Gloria Ladson-Billings, Ph.D.

Pedagogical theorist, teacher educator, author

Gloria Ladson-Billings is the former Kellner Family Distinguished Professor of Urban Education in the Department of Curriculum and Instruction and faculty affiliate in the Department of Educational Policy Studies at the University of Wisconsin, Madison. She was the 2005-2006 president of the American Educational Research Association (AERA). Ladson-Billings’ research examines the pedagogical practices of teachers who are successful with African American students. She also investigates Critical Race Theory applications to education. She is the author of the critically acclaimed books The Dreamkeepers: Successful Teachers of African American Children and Crossing Over to Canaan: The Journey of New Teachers in Diverse Classrooms, and numerous journal articles and book chapters. She is the former editor of the American Educational Research Journal and a member of several editorial boards. Her work has won numerous scholarly awards including the H.I. Romnes Faculty Fellowship, the NAEd/Spencer Postdoctoral Fellowship, and the Palmer O. Johnson outstanding research award. During the 2003-2004 academic year, she was a fellow at the Center for Advanced Study in the Behavioral Sciences at Stanford University. In fall of 2004, she received the George and Louise Spindler Award from the Council on Anthropology and Education for significant and ongoing contributions to the field of educational anthropology. She holds honorary degrees from Umeå University (Umeå Sweden), University of Massachusetts-Lowell, the University of Alicante (Alicante, Spain), the Erickson Institute (Chicago), and Morgan State University (Baltimore).  She is a 2018 recipient of the AERA Distinguished Research Award, and she was elected to the American Academy of Arts & Sciences in 2018.

College of Behavioral and Social Sciences presents the 2021 Fries Lecture

Policing, Violence, and Mental Health: The Case of Domestic Homicide.

Tuesday, November 2 at 7 p.m.

Performing Arts Center on the Statesboro Campus, Nessmith-Lane Conference Center

Professor Lawrence W. Sherman

Director, Cambridge Centre for Evidence-Based Policing UK

Lawrence W. Sherman is Director of the Cambridge Centre for Evidence-Based Policing UK, and Wolfson Professor of Criminology Emeritus at the University of Cambridge, where he currently serves as Director of the Cambridge Police Executive Programme and editor of the Cambridge Journal of Evidence-Based Policing.
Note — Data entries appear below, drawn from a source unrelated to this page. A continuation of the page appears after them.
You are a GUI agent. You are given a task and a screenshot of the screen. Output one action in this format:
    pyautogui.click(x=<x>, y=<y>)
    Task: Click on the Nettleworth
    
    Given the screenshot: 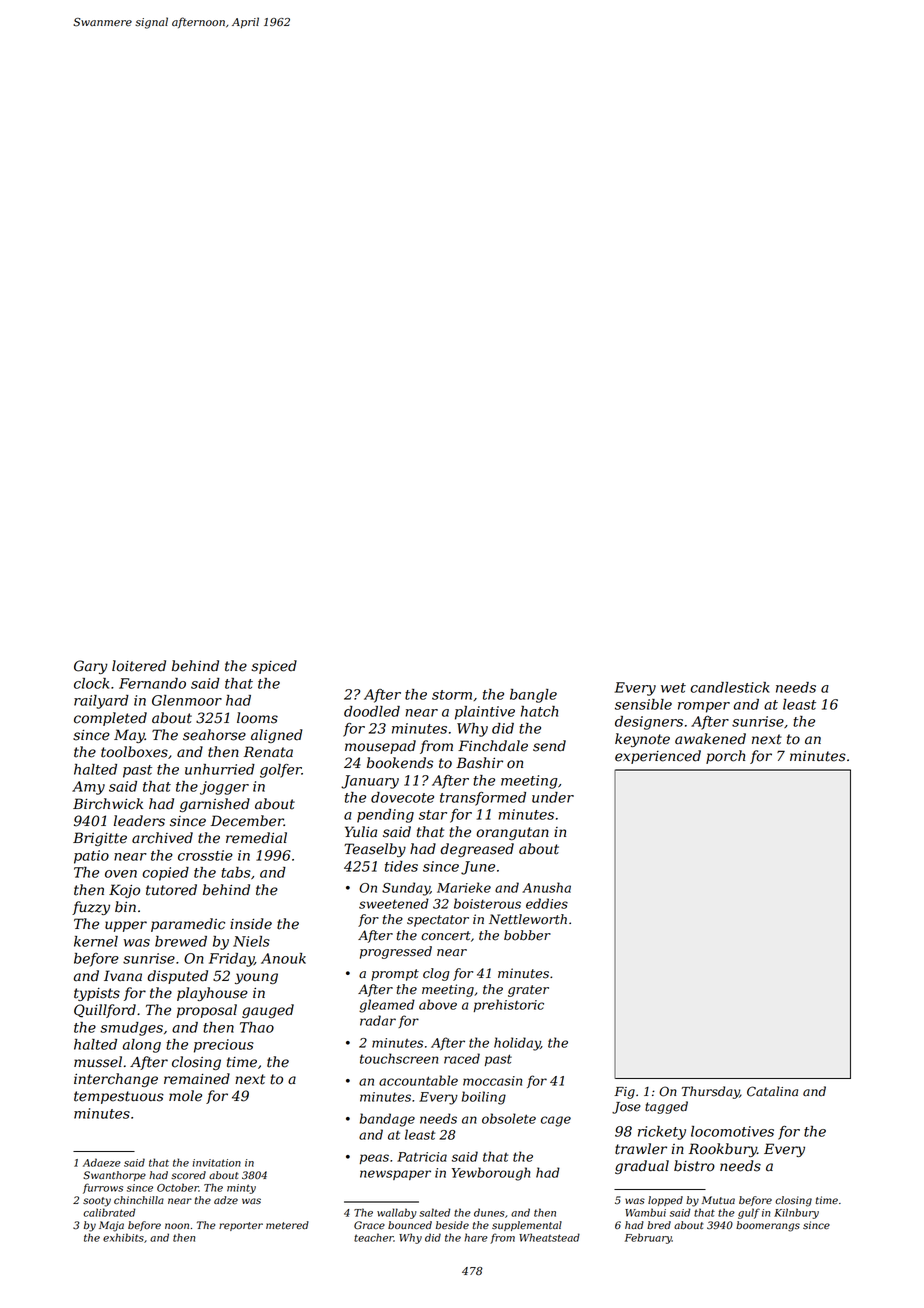 What is the action you would take?
    pyautogui.click(x=528, y=919)
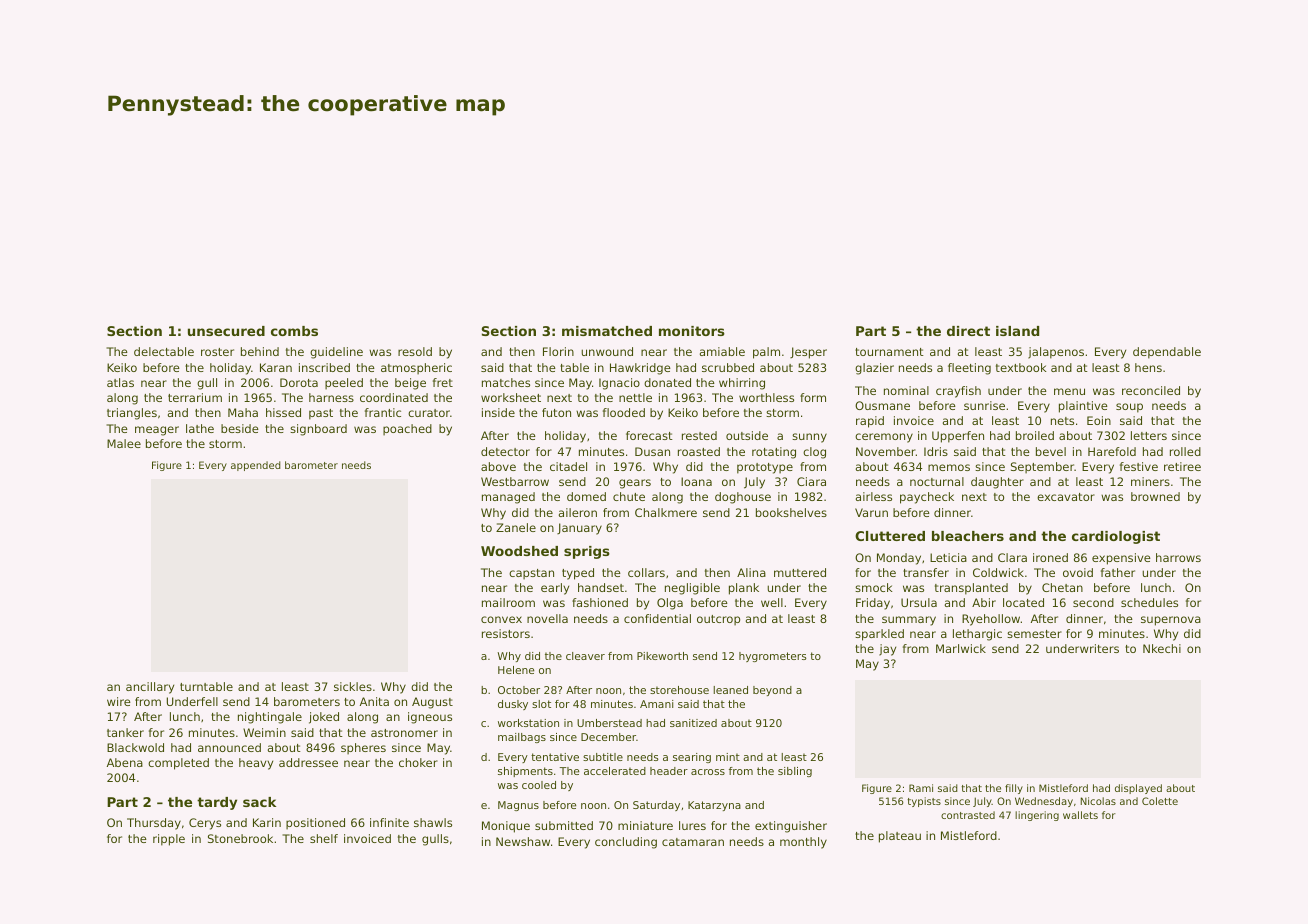 The image size is (1308, 924). I want to click on behind, so click(260, 351).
Since beginning his career as an analyst in the New York City Police Department, he has designed or led experiments in over 50 police agencies on four continents, and trained over 2,000 police leaders. A former President of the American Society of Criminology and the American Academy of Political and Social Sciences, he holds honorary degrees or medals from five universities and five learned societies. His research has focused on finding useful theories and effective policies for dealing with domestic violence, police corruption, gun crime, burglary, crime hot spots and harm spots, crime harm severity, police legitimacy, fatal shootings by police, crime victims, racial disparities in justice outcomes and other issues.